##### How to split by HTML header
HTMLHeaderTextSplitter is a "structure-aware" chunker that splits text at the HTML element level and adds metadata for each header "relevant" to any given chunk. It can return chunks element by element or combine elements with the same metadata, with the objectives of (a) keeping related text grouped (more or less) semantically and (b) preserving context-rich information encoded in document structures. It can be used with other text splitters as part of a chunking pipeline.


In [None]:
from langchain_text_splitters import HTMLHeaderTextSplitter

html_string = """

<!DOCTYPE html>
<html>
<body>
    <div>
        <h1>Foo</h1>
        <p>Some intro text about Foo.</p>
        <div>
            <h2>Bar main section</h2>
            <p>Some intro text about Bar.</p>
            <h3>Bar subsection 1</h3>
            <p>Some text about the first subtopic of Bar.</p>
            <h3>Bar subsection 2</h3>
            <p>Some text about the second subtopic of Bar.</p>
        </div>
        <div>
            <h2>Baz</h2>
            <p>Some text about Baz</p>
        </div>
        <br>
        <p>Some concluding text about Foo</p>
    </div>
</body>
</html>

"""



1. headers_to_split_on

- This is a list of tuples that maps HTML header tags  to labels or descriptions. You can use this to:

- Define which headers you want to split the page content on

- Assign human-readable names or levels to each header (like chapter or section titles)
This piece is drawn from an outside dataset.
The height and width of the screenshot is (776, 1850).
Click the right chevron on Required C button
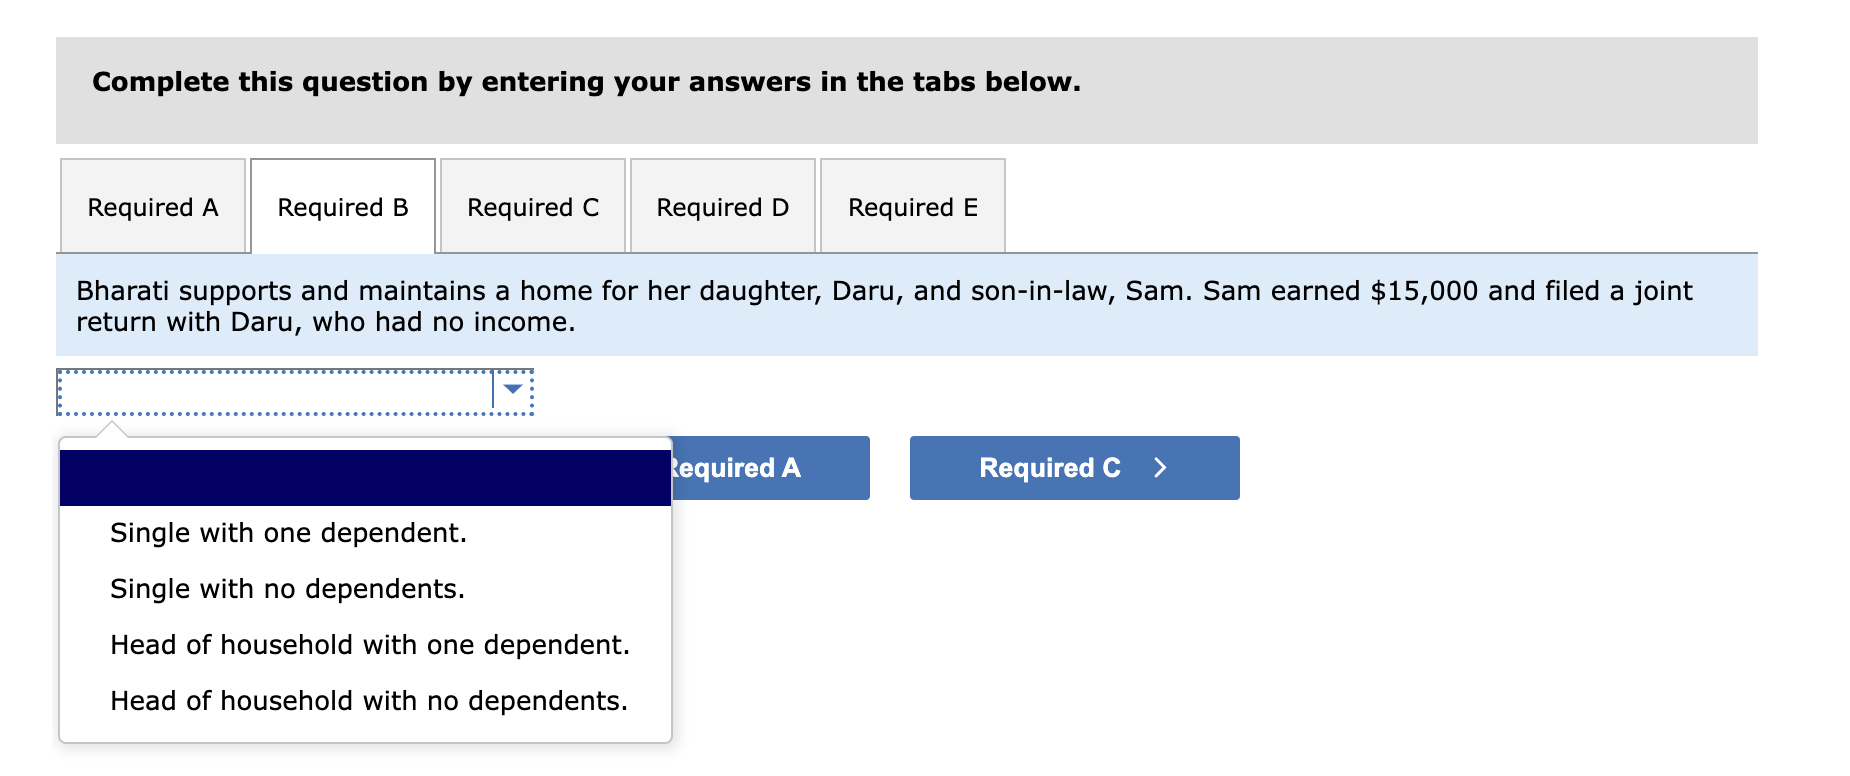point(1160,468)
2. ✅ What HTMLHeaderTextSplitter Does
- This splitter treats headers like h1, h2, h3, etc. as section markers, and collects all content under each heading (until the next heading of same or higher level).

In [None]:
html_splitter=HTMLHeaderTextSplitter(
    headers_to_split_on=[
    ("h1","Header 1"),
    ("h2","Header 2"),
    ("h3","Header 3")
]
)

html_header_splits=html_splitter.split_text(html_string)

html_header_splits

| Section | Headers                                                   | Content                              |
| ------- | --------------------------------------------------------- | ------------------------------------ |
| 1       | Header 1: Foo                                             | Some intro text about Foo.           |
| 2       | Header 1: Foo, Header 2: Bar…                             | Some intro text about Bar.           |
| 3       | Header 1: Foo, Header 2: Bar…, Header 3: Bar subsection 1 | Some text about the first subtopic…  |
| 4       | Header 1: Foo, Header 2: Bar…, Header 3: Bar subsection 2 | Some text about the second subtopic… |
| 5       | Header 1: Foo, Header 2: Baz                              | Some text about Baz                  |
| 6       | Header 1: Foo                                             | Some concluding text about Foo       |

- All parts are nested under the most recent header(s) unless a new h1 resets the context.

## Example by taking a url

In [None]:
url = "https://plato.stanford.edu/entries/goedel/"

headers_to_split_on = [
    ("h1", "Header 1"),
    ("h2", "Header 2"),
    ("h3", "Header 3"),
    ("h4", "Header 4"),
]


html_splitter = HTMLHeaderTextSplitter(headers_to_split_on)
html_header_splits = html_splitter.split_text_from_url(url)
html_header_splits